EXERCISE GOAL: Give these lines as a numbered list, skipping any blank lines, and leave the pictures out of your answer.

BEGIN EXTRACTED RECORDS

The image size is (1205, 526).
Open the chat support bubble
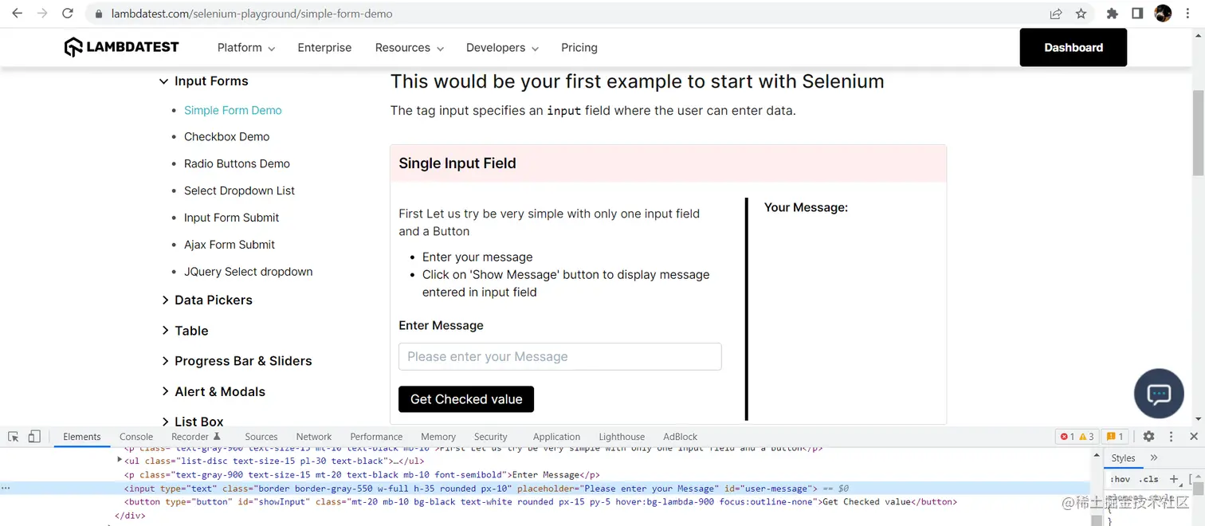point(1159,394)
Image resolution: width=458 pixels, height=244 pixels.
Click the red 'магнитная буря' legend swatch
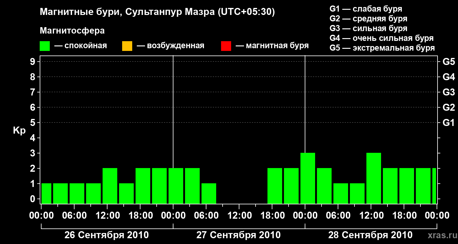coord(226,46)
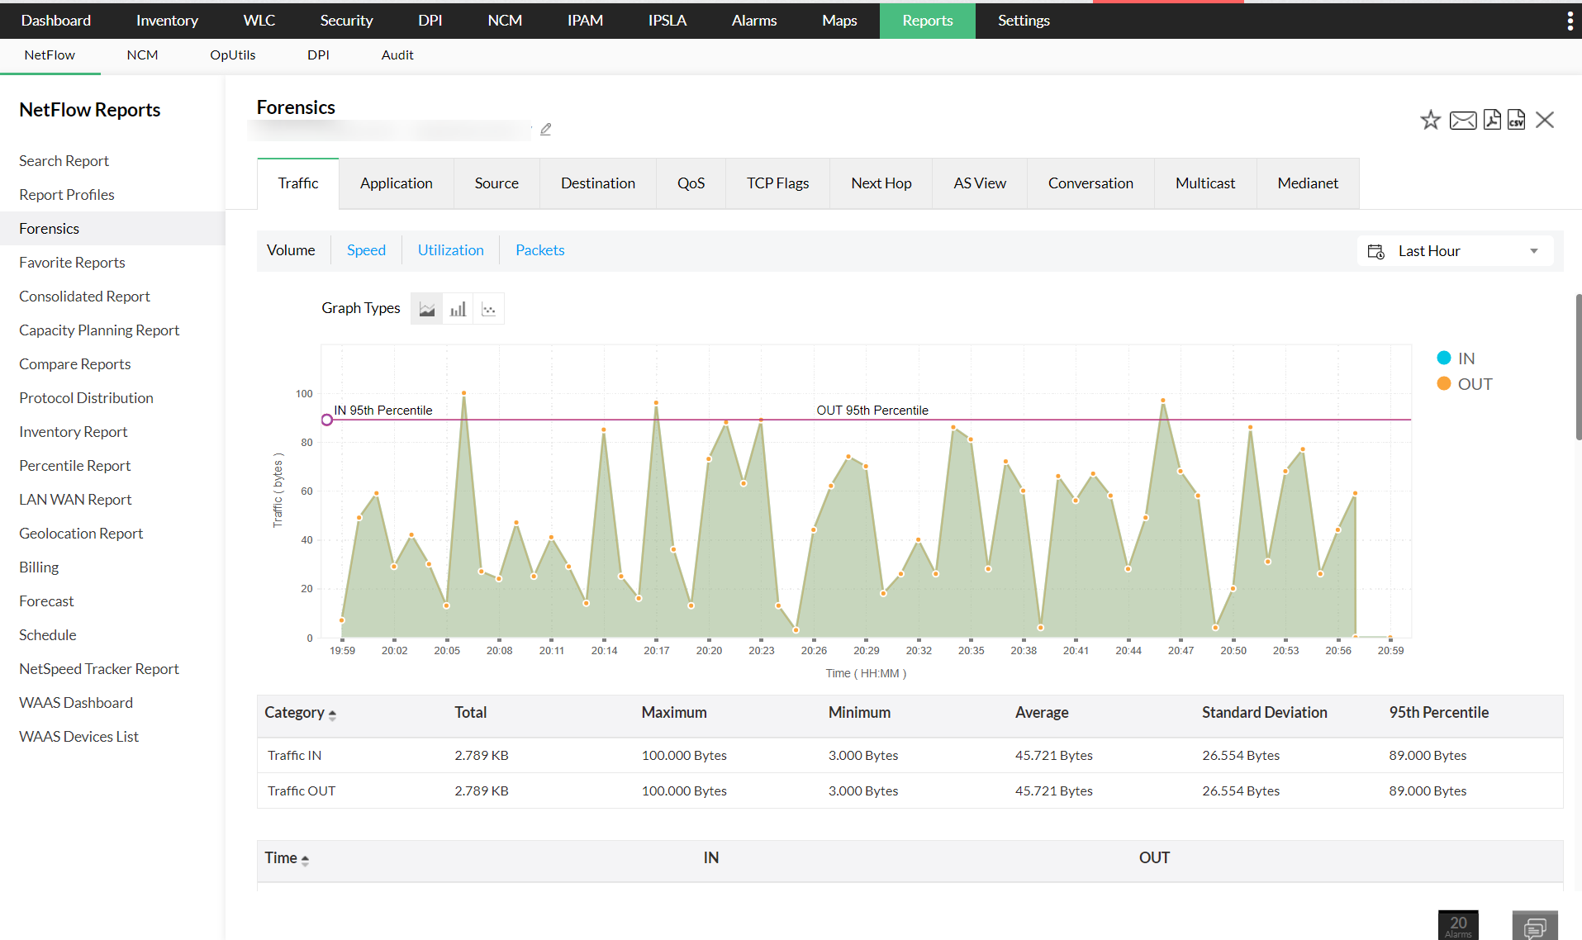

END EXTRACTED RECORDS

TASK OUTPUT:
1. The image size is (1205, 526).
2. Open the chat support bubble
3. point(1159,394)
4. Image resolution: width=458 pixels, height=244 pixels.
5. Click the red 'магнитная буря' legend swatch
6. coord(226,46)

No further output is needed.